Items listed in a dataset
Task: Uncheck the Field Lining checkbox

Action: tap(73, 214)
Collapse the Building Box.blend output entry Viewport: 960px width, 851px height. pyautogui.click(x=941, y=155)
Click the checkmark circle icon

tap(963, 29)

Work order: So that nothing is lost, please reproduce each entry exactly as written.

Completed exercise:
Task: Uncheck the Field Lining checkbox

Action: tap(73, 214)
Collapse the Building Box.blend output entry Viewport: 960px width, 851px height. pyautogui.click(x=941, y=155)
Click the checkmark circle icon

tap(963, 29)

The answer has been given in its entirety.